In Segwato the rite of passage of marriage also differ with other cultures. “Patlo and magadi” are done on the same day. Usually Bangwato recommends that you use their culture when you come for “patlo le magadi” (asking and dowry). The one who wants to marry will have to tell his uncle first. The uncle will then tell the parents of the one who wants to marry so that the process can start. Asking is done early in the morning before the sun rise at the “kgotla” by married men with their coats. There is “raditsela” (the link) which is given to men from the bride’s place. After asking for the bride, they will then hand over “magadi” which comes as a cow or you build a house at the bride’s home and you put furniture on it. After the process the uncle will take his share which is a cow and at the time of the wedding day the same uncle will bring a cow and give it to the bride and the bridegroom. After men have completed their task women will follow at the courtyard for “patlo” (asking). After approval they will ask to hand over goods for “patlo”. Goods which are brought are for the bride, father of the bride, mother of the bride, children for the bride, uncle of the bride, maternal uncle’s wife, paternal aunt, maternal aunt, grandmother, grandfather. The one doing the task is maternal uncle’s wife and “mmaditselana” (the link). They will then ask to dress the bride with the clothes they have brought and also the headscarf and she will parade to be seen by all women in the courtyard and greet them with respect. The same applies at the “kgotla” (court) where the bridegroom will parade and greet all men in the court. After that he is given a chair to show that he is man now.

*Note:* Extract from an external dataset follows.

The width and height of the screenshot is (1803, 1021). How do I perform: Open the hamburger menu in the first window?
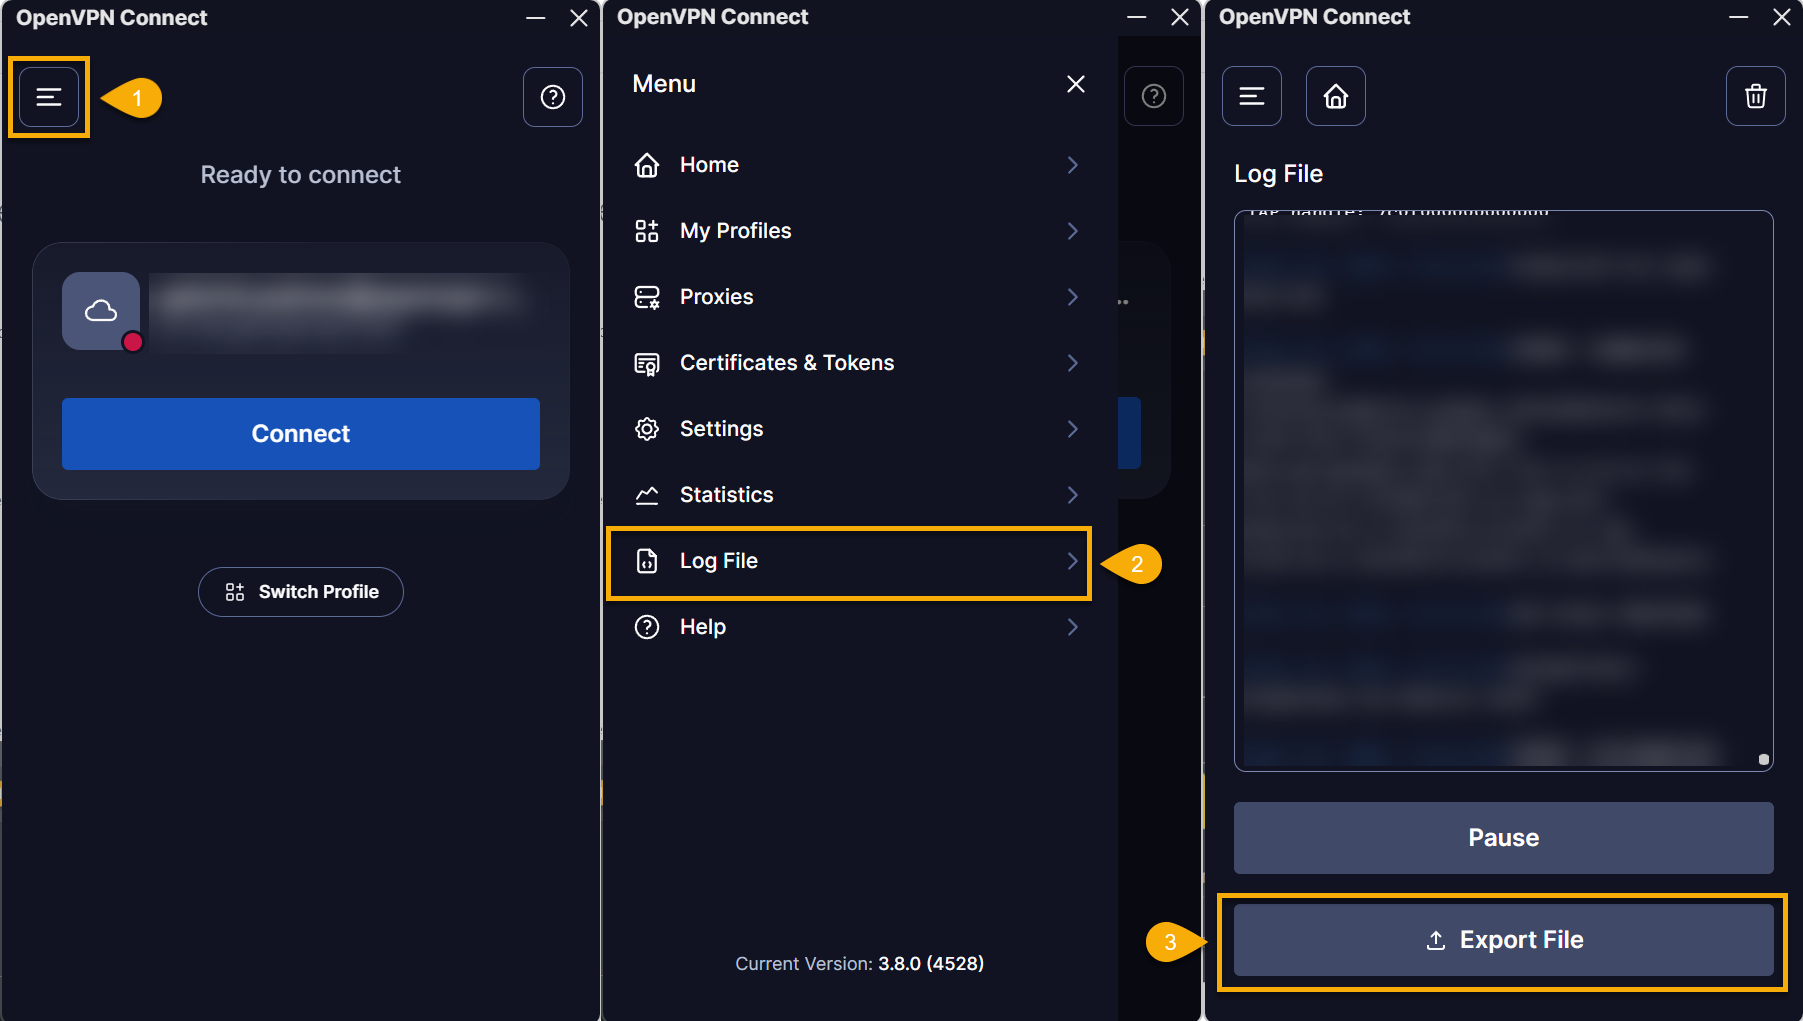48,97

Even though there are some staggering differences in the rites of passage of marriage, their similarity cannot be under-estimated The rites of passage of marriages of different cultures have been repeated many times by the same uncles, paternal aunt, maternal aunt etc but it always brings confusion. What brings this confusion? There are different factors which can prompt confusion. As earlier indicated, that one of them might be that some cultures are adopting other cultures way of doing things because it is convenient to them. For instance in Sekgatla you need to do “patlo” (asking) first and then you come later and give “magadi” (dowry) later on a different date. But nowadays, they combine the two
Another factor which can create this confusion may be that our culture is not written and our grandfathers and mothers are dying without teaching the coming generation what suppose to be done. “Present generations should take care to preserve the cultural diversity of humankind. We should “protect and safeguard” cultures, and “transmit this common heritage to future generations”. (UNESCO, 1997). We need to avoid turning a blind eye and live like nothing is happening. All of us we have responsibilities to make sure that our culture is preserved. And to preserve it, young wedded couples need to attend marriage rites so that that learn how things are done. It is so hurting to see our uncles and paternal aunt (old school) still heading negotiations of “patlo and magadi” (asking and dowry). Where are the newly wedded couples? And how can they learn when they don’t participate in these rites of “patlo le magadi”? Ignorance can bring confusion. As Batswana let us protect our heritage in terms of the rites of passage on marriage for future generations.